> What is expected
Output all records below verbatim.
Supplied material below:
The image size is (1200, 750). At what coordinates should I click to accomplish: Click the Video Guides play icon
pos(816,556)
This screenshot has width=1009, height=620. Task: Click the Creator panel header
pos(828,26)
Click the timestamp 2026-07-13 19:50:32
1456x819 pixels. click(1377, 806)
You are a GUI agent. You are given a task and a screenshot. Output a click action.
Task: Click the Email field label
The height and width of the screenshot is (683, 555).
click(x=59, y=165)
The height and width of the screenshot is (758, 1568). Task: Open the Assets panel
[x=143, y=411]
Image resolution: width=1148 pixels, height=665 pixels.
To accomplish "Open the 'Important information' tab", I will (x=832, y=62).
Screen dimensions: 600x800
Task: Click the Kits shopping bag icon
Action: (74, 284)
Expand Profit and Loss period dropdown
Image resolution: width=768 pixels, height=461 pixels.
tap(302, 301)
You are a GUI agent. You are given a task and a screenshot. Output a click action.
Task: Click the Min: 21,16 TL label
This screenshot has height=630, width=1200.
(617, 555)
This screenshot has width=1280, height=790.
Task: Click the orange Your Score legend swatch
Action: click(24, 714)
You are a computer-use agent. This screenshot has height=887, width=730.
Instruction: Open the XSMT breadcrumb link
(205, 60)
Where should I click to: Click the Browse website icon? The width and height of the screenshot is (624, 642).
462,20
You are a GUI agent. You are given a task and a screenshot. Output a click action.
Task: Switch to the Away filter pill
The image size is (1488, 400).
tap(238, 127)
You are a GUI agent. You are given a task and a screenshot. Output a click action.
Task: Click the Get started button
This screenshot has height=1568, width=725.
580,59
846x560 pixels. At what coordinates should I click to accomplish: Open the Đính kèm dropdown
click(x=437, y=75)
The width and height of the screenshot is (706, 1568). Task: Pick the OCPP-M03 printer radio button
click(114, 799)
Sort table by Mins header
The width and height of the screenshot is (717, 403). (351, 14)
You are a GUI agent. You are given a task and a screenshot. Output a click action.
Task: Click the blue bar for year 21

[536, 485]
End of Supplied material.
> Answer to the problem
The image size is (1200, 750). At what coordinates should I click to accomplish: Click the Video Guides play icon
pos(816,556)
This screenshot has width=1009, height=620. Task: Click the Creator panel header
pos(828,26)
Click the timestamp 2026-07-13 19:50:32
1456x819 pixels. click(1377, 806)
You are a GUI agent. You are given a task and a screenshot. Output a click action.
Task: Click the Email field label
The height and width of the screenshot is (683, 555).
click(x=59, y=165)
The height and width of the screenshot is (758, 1568). Task: Open the Assets panel
[x=143, y=411]
Image resolution: width=1148 pixels, height=665 pixels.
To accomplish "Open the 'Important information' tab", I will (x=832, y=62).
Screen dimensions: 600x800
Task: Click the Kits shopping bag icon
Action: (74, 284)
Expand Profit and Loss period dropdown
Image resolution: width=768 pixels, height=461 pixels.
tap(302, 301)
You are a GUI agent. You are given a task and a screenshot. Output a click action.
Task: Click the Min: 21,16 TL label
This screenshot has height=630, width=1200.
(617, 555)
This screenshot has width=1280, height=790.
Task: Click the orange Your Score legend swatch
Action: click(24, 714)
You are a computer-use agent. This screenshot has height=887, width=730.
Instruction: Open the XSMT breadcrumb link
(205, 60)
Where should I click to: Click the Browse website icon? The width and height of the screenshot is (624, 642).
462,20
You are a GUI agent. You are given a task and a screenshot. Output a click action.
Task: Switch to the Away filter pill
The image size is (1488, 400).
tap(238, 127)
You are a GUI agent. You are given a task and a screenshot. Output a click action.
Task: Click the Get started button
This screenshot has height=1568, width=725.
580,59
846x560 pixels. At what coordinates should I click to accomplish: Open the Đính kèm dropdown
click(x=437, y=75)
The width and height of the screenshot is (706, 1568). Task: Pick the OCPP-M03 printer radio button
click(114, 799)
Sort table by Mins header
The width and height of the screenshot is (717, 403). (351, 14)
You are a GUI agent. You are given a task and a screenshot. Output a click action.
Task: Click the blue bar for year 21

[536, 485]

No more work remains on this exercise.